The Safety Case for Uncontrollable Reasoning

There is a version of this story where the headline is alarming: AI models that cannot control their own reasoning. But OpenAI’s framing of their CoT-Control research lands differently, and I think they are right to frame it that way.

The research introduces CoT-Control, a framework for probing whether reasoning models can be instructed to suppress, redirect, or manipulate their own chains of thought. The finding: they largely cannot. When prompted to reason in a misleading or hidden way, the models resist — not through any explicit design rule, but as an emergent property of how they learned to reason.

Why this matters

The concern with powerful reasoning models has always been legibility. A model that can construct a convincing answer is one thing.
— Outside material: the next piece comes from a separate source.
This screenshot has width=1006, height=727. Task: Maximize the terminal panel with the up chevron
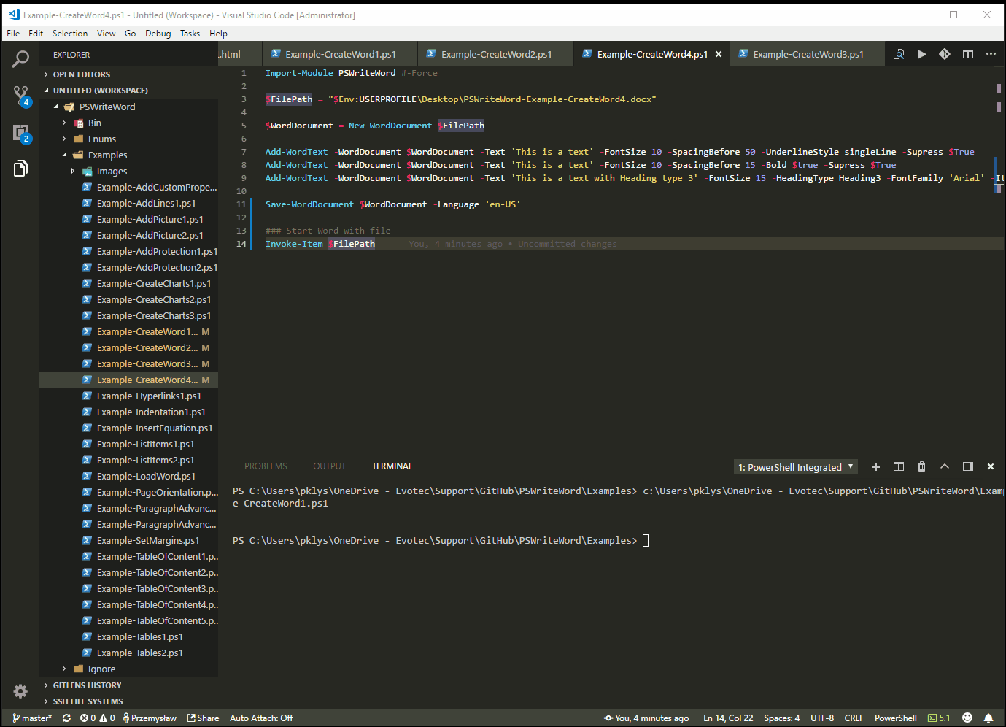(945, 466)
A model that can construct a convincing answer while concealing how it got there is a different kind of problem. If the chain of thought can be strategically shaped to look benign while actual reasoning runs somewhere else, you have lost one of the better tools for auditing model behavior.
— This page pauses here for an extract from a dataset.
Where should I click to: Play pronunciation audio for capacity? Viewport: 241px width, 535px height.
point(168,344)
What CoT-Control is probing is essentially: can the model do that? Can it reason one way and show you something else?

The answer, at least for current models, appears to be mostly no. The reasoning leaks. The actual process tends to surface in the visible trace, even when the model is nudged toward hiding it.

Monitorability as a first-class property

OpenAI is making a specific argument here: that monitorability — the ability to observe a model’s reasoning process — is a meaningful safety safeguard, and that the difficulty models have in suppressing their chains of thought reinforces it.
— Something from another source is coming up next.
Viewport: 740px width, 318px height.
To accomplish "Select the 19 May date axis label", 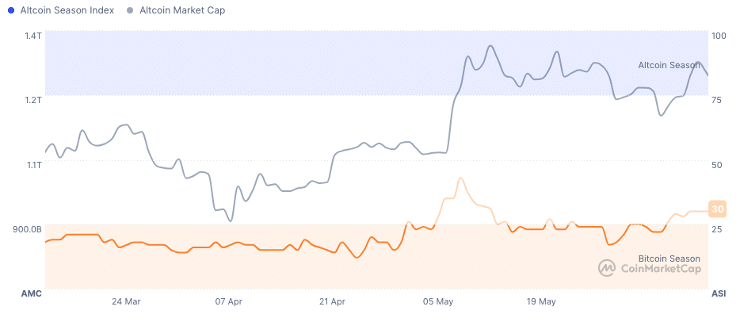I will click(x=542, y=301).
This is a more interesting framing than “we made the model transparent.” It is saying: the model’s inability to fully control its own cognition is, structurally, a feature. The reasoning process is somewhat ungovernable from the inside, which means it is somewhat auditable from the outside.

For anyone building systems on top of reasoning models, this has practical implications:

Chain-of-thought traces are worth logging and reviewing, not just the final outputs
Attempts to instruct a model to reason covertly may fail in detectable ways
The visible reasoning is a closer proxy for actual model behavior than it would be if models had fine-grained control over it

The caveat worth holding onto

None of this means the problem is solved. Future models trained differently, or models explicitly optimized for steganographic reasoning, could look very different. The current property is emergent, not guaranteed, and emergent properties can be trained away.

What this research establishes is a snapshot: today’s reasoning models, in tested conditions, struggle to control their chains of thought. That is useful to know. It grounds a specific safety claim in empirical observation rather than architectural assumption.

For people working on AI systems at any level, the broader lesson is that auditability should be treated as an engineering concern, not just a philosophical one. CoT traces are evidence. Treat them like logs.